* [TO DO] Omit all pictures. Quote the lines from the one with "You are a computer-use" through the end of the listing below, exactly as they appear.

* [DATASET ENTRIES]
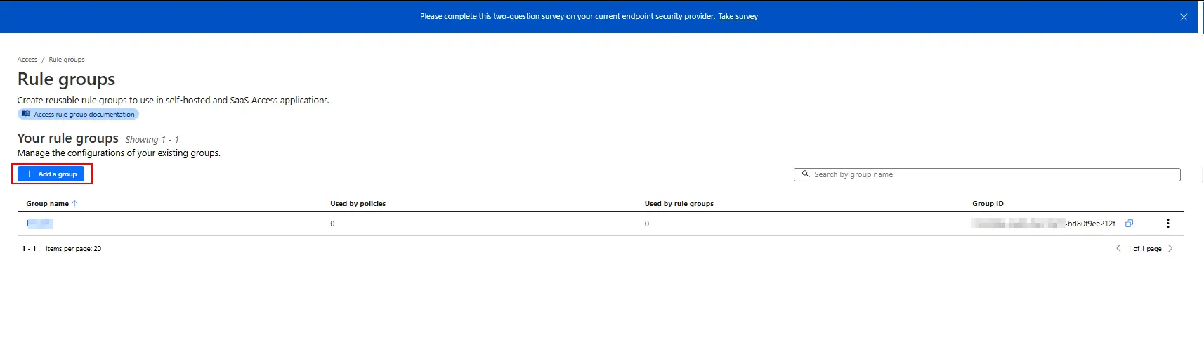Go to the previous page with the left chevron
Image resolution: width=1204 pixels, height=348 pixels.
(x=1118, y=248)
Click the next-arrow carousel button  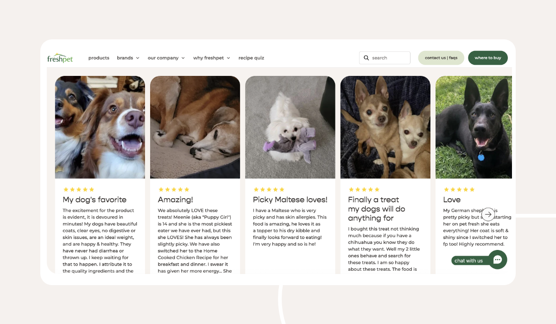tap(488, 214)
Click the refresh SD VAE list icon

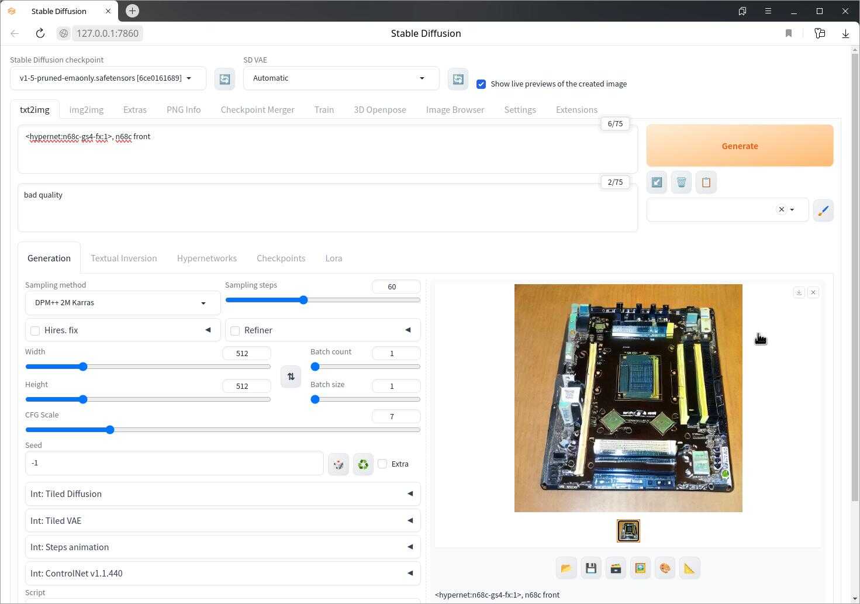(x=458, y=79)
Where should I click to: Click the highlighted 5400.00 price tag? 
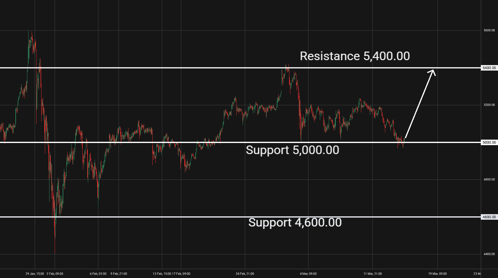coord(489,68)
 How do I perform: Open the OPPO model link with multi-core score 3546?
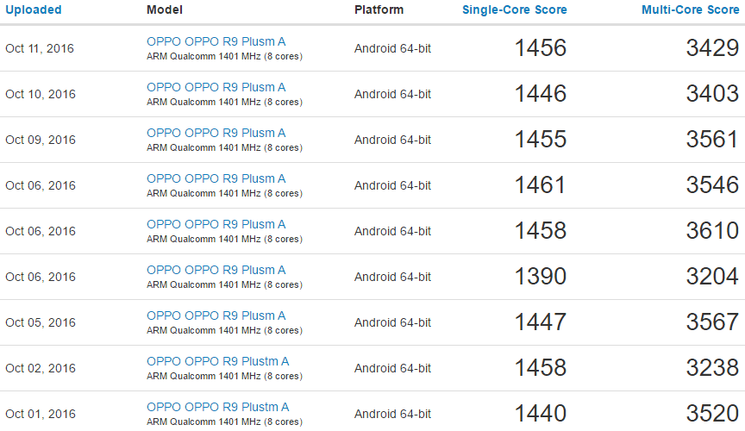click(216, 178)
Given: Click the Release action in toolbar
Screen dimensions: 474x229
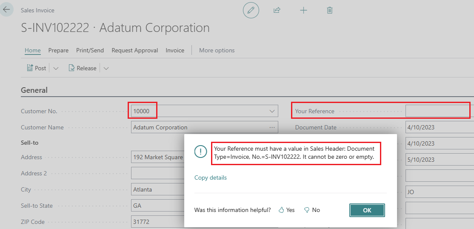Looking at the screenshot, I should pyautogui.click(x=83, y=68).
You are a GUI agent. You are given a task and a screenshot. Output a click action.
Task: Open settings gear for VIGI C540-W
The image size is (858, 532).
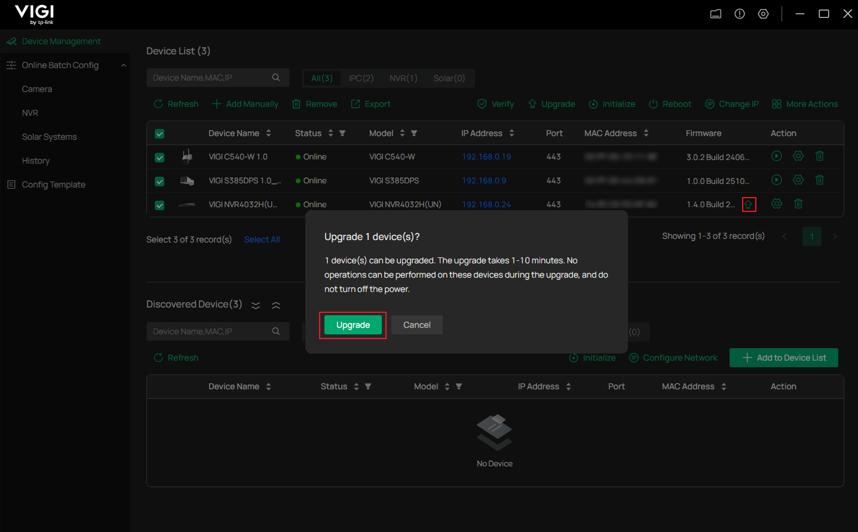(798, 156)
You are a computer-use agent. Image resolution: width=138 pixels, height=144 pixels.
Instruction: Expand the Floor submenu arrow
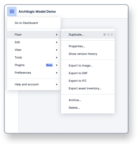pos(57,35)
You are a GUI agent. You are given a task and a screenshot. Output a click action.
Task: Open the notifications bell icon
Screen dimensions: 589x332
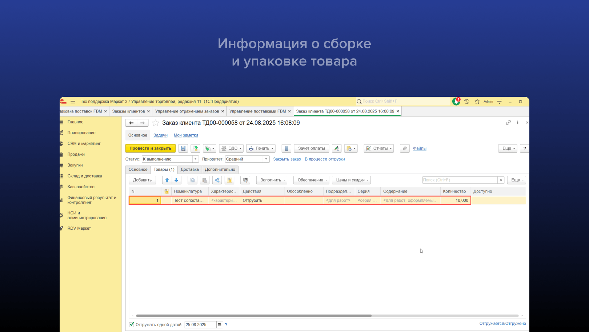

* [COMPLETED EXERCISE]
You are a computer-use agent. Image resolution: width=138 pixels, height=144 pixels.
Instruction: Expand the Floor submenu arrow
pos(57,35)
You are a GUI agent. You are given a task and a screenshot. Output a click action.
Task: Open the notifications bell icon
Screen dimensions: 589x332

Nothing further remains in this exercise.